Aim of the task: Locate the line that contains "At what coordinates should I click to accomplish: Select" in the entries below, then repeat it and every following line through the line that contains "Viewport: 554px width, 451px", exactly, and no others.

Material provided Start Marker

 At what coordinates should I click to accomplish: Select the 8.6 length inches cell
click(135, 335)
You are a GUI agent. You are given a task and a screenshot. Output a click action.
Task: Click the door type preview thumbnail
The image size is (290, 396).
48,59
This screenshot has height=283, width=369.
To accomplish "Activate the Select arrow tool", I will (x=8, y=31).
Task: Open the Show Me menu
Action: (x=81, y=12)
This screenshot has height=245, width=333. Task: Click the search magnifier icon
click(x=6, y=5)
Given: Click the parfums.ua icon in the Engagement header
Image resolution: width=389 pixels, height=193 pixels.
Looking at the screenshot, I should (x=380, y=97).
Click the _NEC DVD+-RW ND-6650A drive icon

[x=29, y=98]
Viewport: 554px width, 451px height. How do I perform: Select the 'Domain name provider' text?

Material provided End Marker
Material provided Start Marker

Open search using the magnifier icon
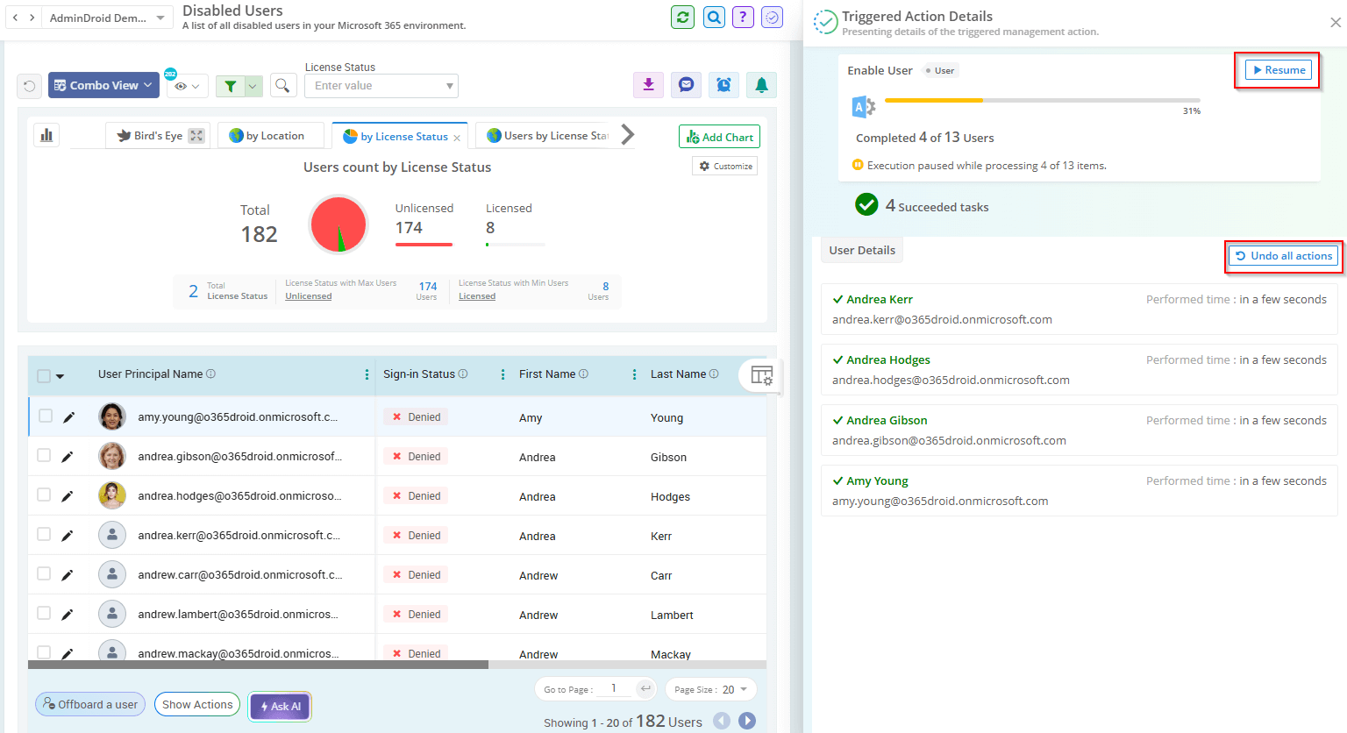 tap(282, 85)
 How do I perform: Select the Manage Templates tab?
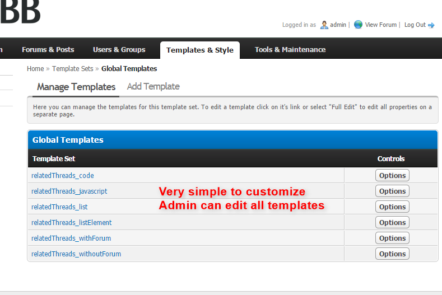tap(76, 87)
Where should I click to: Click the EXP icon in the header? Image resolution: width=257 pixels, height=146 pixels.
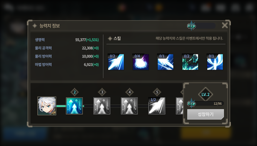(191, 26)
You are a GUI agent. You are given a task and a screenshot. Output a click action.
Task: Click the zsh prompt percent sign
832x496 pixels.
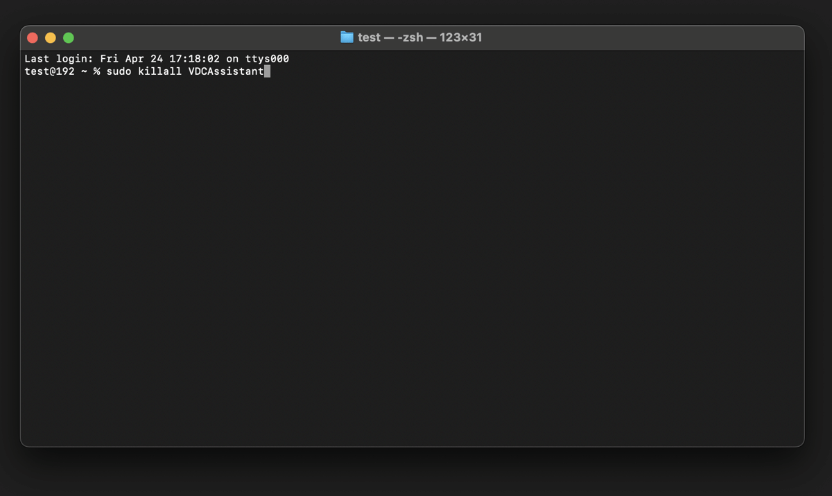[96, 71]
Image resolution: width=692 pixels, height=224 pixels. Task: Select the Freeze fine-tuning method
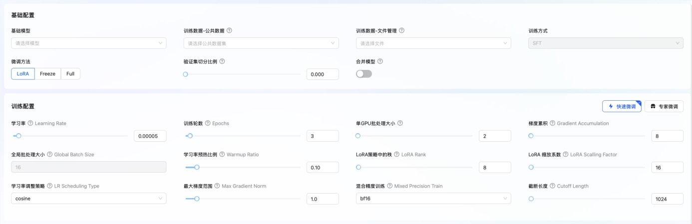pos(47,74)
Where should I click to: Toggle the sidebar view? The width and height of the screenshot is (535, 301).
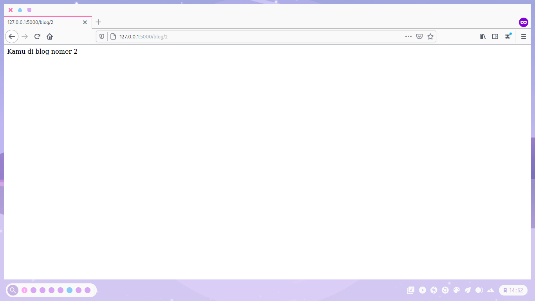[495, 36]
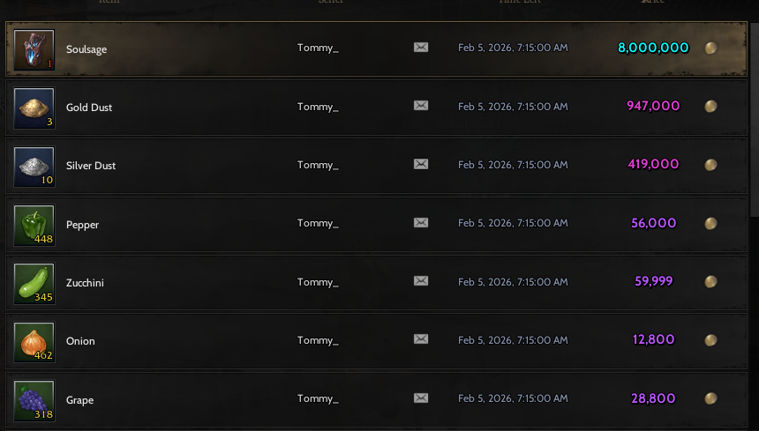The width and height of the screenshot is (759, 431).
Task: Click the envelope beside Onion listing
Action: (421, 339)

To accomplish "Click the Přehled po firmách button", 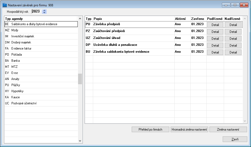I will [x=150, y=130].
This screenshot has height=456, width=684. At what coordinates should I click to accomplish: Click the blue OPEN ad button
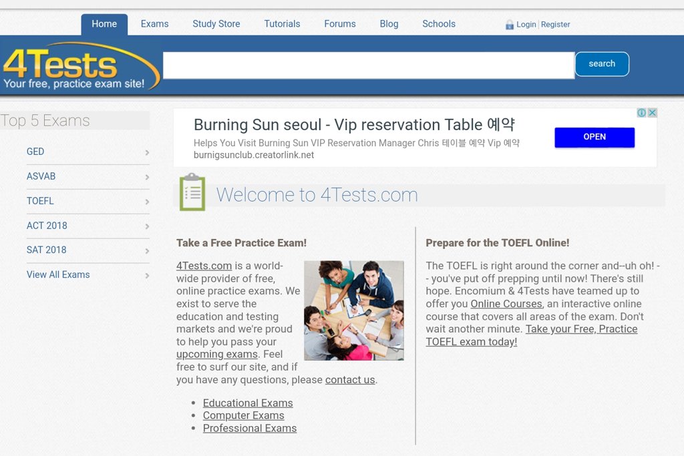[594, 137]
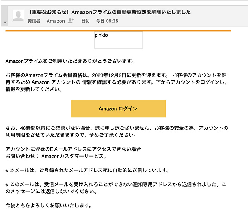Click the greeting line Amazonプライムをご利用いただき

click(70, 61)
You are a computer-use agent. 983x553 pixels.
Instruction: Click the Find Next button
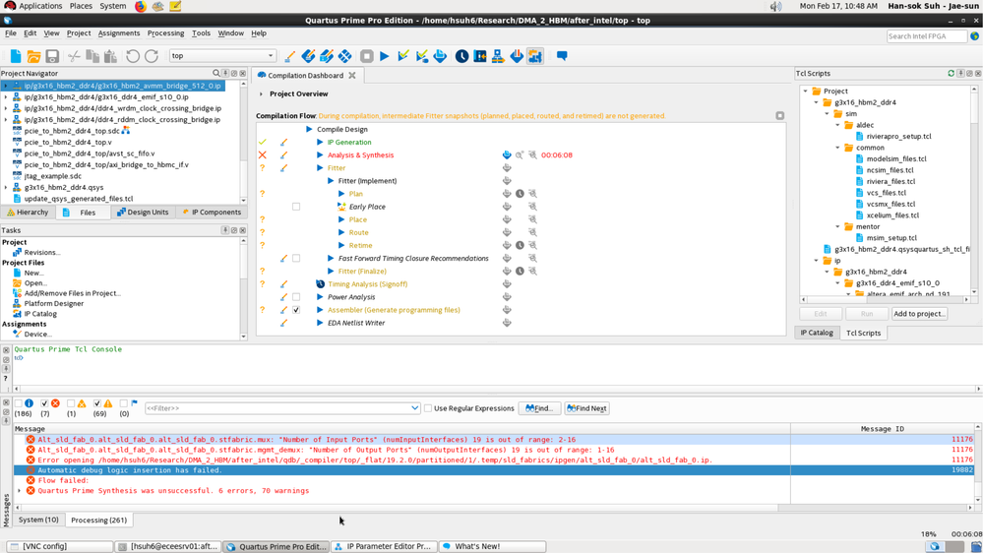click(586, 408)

Material provided End Marker

Written solution:
 At what coordinates should I click to accomplish: Select the 8.6 length inches cell
click(135, 335)
You are a GUI agent. You are given a task and a screenshot. Output a click action.
Task: Click the door type preview thumbnail
The image size is (290, 396).
48,59
This screenshot has height=283, width=369.
To accomplish "Activate the Select arrow tool", I will (x=8, y=31).
Task: Open the Show Me menu
Action: (x=81, y=12)
This screenshot has height=245, width=333. Task: Click the search magnifier icon
click(x=6, y=5)
Given: Click the parfums.ua icon in the Engagement header
Image resolution: width=389 pixels, height=193 pixels.
Looking at the screenshot, I should (x=380, y=97).
Click the _NEC DVD+-RW ND-6650A drive icon

[x=29, y=98]
Viewport: 554px width, 451px height. How do I perform: Select the 'Domain name provider' text?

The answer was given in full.